Northern Lights
What Northern Lights Actually Looks Like
Northern Lights 586 sits in the middle of the value range, neither a pale whisper nor a deep statement. In morning sun it opens up and reads almost airy, a clear, refreshing green with teal leanings. By evening under artificial light it settles into something richer and moodier, closer to a forest pool than a garden hedge. The color has enough saturation to hold its own on four walls without feeling oppressive, and it reads equally well on cabinetry where that cool, clean quality becomes an asset.
Northern Lights Undertones
The dominant undertone is cool green with a teal pull. That undertone is not shy about making itself known, especially in north-facing spaces where natural light already skews cool and blue-green. In a south-facing room with warm afternoon sun, the color warms up a bit and feels more balanced, but the cool green character never fully disappears. Pay close attention to your trim color and flooring, because those surfaces will reflect back into this wall color and amplify whatever undertone is already present in the room. A warm honey floor will ease the coolness slightly; a bright white trim with a blue cast will push it cooler.

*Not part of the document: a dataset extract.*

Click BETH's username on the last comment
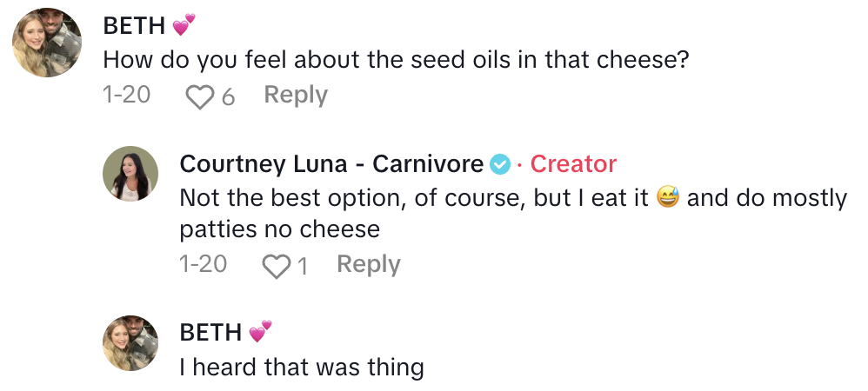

Where Northern Lights Works Best
Northern Lights works in living rooms, bedrooms, kitchens, and sunrooms. In a sunroom or south-facing living room it can be genuinely uplifting without reading garish. In a bedroom it brings enough calm to feel restful. On kitchen cabinetry it gives a considered, not trendy, pop of color that holds up because the cool green reads clean rather than sweet. North-facing rooms are where you need to think twice. Northern light will enhance those cool undertones and push the color toward a deeper, more saturated teal-green read. That can be beautiful in a deliberate, moody way, but if you were hoping for something lighter and airier, a north-facing room will not deliver that.
Where to put Northern Lights
On all four walls of a living room, Northern Lights shifts visibly through the day. Morning light makes it feel open and fresh. By evening it becomes moodier and more enveloping, which works well for a space used socially after dark. Keep large upholstered pieces in warm neutrals or natural linens to balance the cool wall color.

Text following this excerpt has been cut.